In 2011, celebrating 50 years of comics were announced a film in animation and his return to comics, but so far nothing has been confirmed. In the same year the TV series gained new episodes this time with new actors acting characters.

== Commercial use ==
In the late 1980s, Ziraldo was commissioned to redesign the mascots of major Brazilian soccer teams in his signature art style, the mascot for Sport Club Internacional, a saci, was drawn with the exact same design as the character from Pererê (except for wearing the team uniform), which helped boost the mascot's popularity. Since then, the team has alternated between using Ziraldo's version or an original version of the Saci as their mascot.

== Reception ==
Pererê is considered one of the most important Brazilian comics to be remembered throughout generations.
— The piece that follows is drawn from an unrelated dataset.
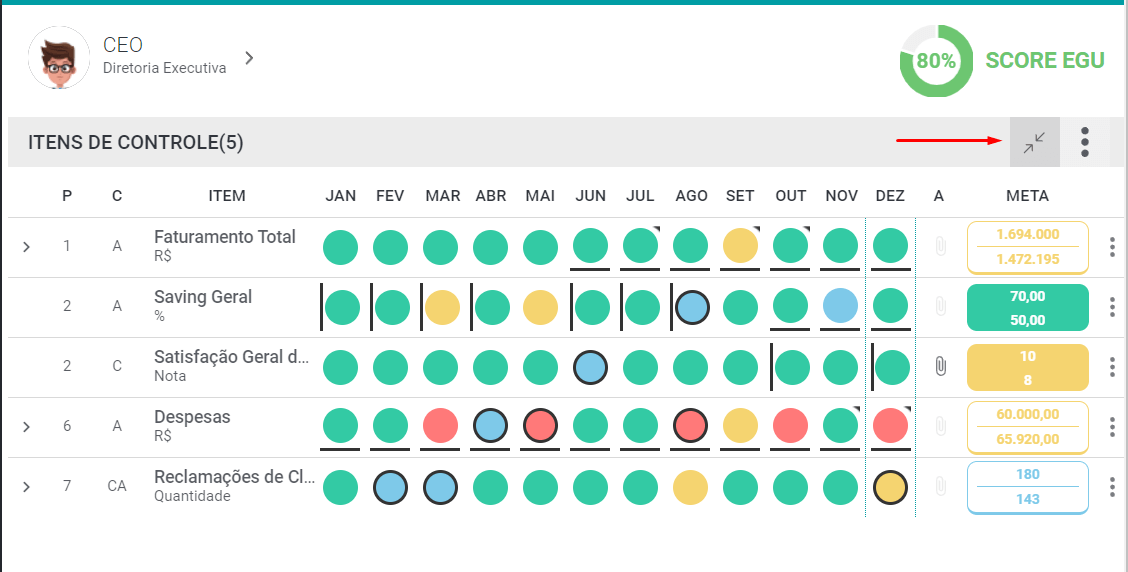This screenshot has height=572, width=1128.
Task: Click the Despesas meta value box
Action: pyautogui.click(x=1027, y=427)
The comic is often referred to for having innovated when seeking to explore themes of Brazilian folklore, fauna and culture (one of them for being to explore the mythological creature Saci in the media), as well as the fact that it was the first Brazilian children's magazine entirely in color, serving as an inspiration for other future Brazilian comics.

As it was one of the most important works in Ziraldo's career, Pererê's characters are often referenced in other works by the author. One of them occurs in the first O Menino Maluquinho film.